DOCUMENT EXTRACT —
Skip to content

chronomancy-io/chronoforth

Repository files navigation

ChronoForth

Forth system for Commodore 64 with subroutine threading and tail-call elimination.

standard-readme compliant License WASP v2.0.0 CDE v2.0.0 MSS v2.0.0

Minimal Forth for the C64, built on DurexForth. Stripped to a bare kernel with no graphics, no sound, no float. Subroutine-threaded with native-code optimizations: composite words are open-coded (MIN/MAX 4–7×), the DO…LOOP back-edge is a direct JMP (1.76× less loop overhead), DROP compiles to a single INX, and opt-in inline threading (+inline) makes 30 hot primitives compile as native code instead of calls (1.29×–1.44× on stack-heavy code).

Every performance claim in this README is machine-verified: cycle counts come from a cycle-exact 6502 core (chrono6502, fetched by make emu), cross-checked against VICE, and the full Forth-2012 test suite passes in-emulator. See PERFORMANCE.md.

Background

WASP Problem Definition

ChronoForth solves the Workload-Aware Sufficient Placement (WASP) problem for Forth interpretation on the 6502.

Dataset: Forth source text (words, definitions, control flow) plus C64 hardware state.

Workload: Q1 = execute a Forth program and compute stack/side effects, Q2 = resolve and execute words by name, Q3 = introspect interpreter state at any point.

Encoding Tuple (k, E, I, T, {F_q}):

Symbol ChronoForth Mapping
k = 4 Data stack, Return stack, Dictionary, I/O state
E(r) (data_stack[32], return_stack[128], dictionary[38KB], io_state[ports])
I(c) Split LSB/MSB zero-page stack (O(1)), linked-list dictionary (O(n)), hardware rstack
T(q) Outer interpreter: PARSE-NAME → FIND-NAME → EXECUTE/COMPILE
{F_q} Stack effect contracts: ( inputs -- outputs ) per word

WASP Guarantees (each verified — see PERFORMANCE.md):

  1. Sufficiency: data_stack + return_stack + dictionary + io_state answers any query about execution state. Evidence: full Forth-2012 suite passes against this state model in chrono6502 gate.

LIST OF TASKS —
(a) Translate this sentence from the ChronoForth README into Spanish: "ChronoForth solves the Workload-Aware Sufficient Placement (WASP) problem for Forth interpretation on the 6502."
(b) Does the ChronoForth README agree with each statement? Answer yes or no and quote the deciding words. (i) DROP compiles to a single INX. (ii) The system keeps floating-point support. (iii) Cycle counts are cross-checked against VICE.
The listing has nothing to do with this.

SUPPLIED INFORMATION —
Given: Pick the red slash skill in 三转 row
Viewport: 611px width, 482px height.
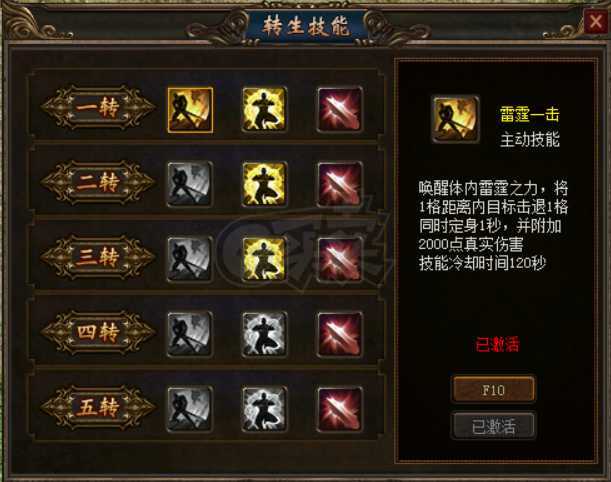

TASK SOLUTIONS —
(a) ChronoForth resuelve el problema de Workload-Aware Sufficient Placement (WASP) para la interpretación de Forth en el 6502.

(b)
(i) Yes: "DROP compiles to a single INX"
(ii) No: "no graphics, no sound, no float"
(iii) Yes: "cross-checked against VICE"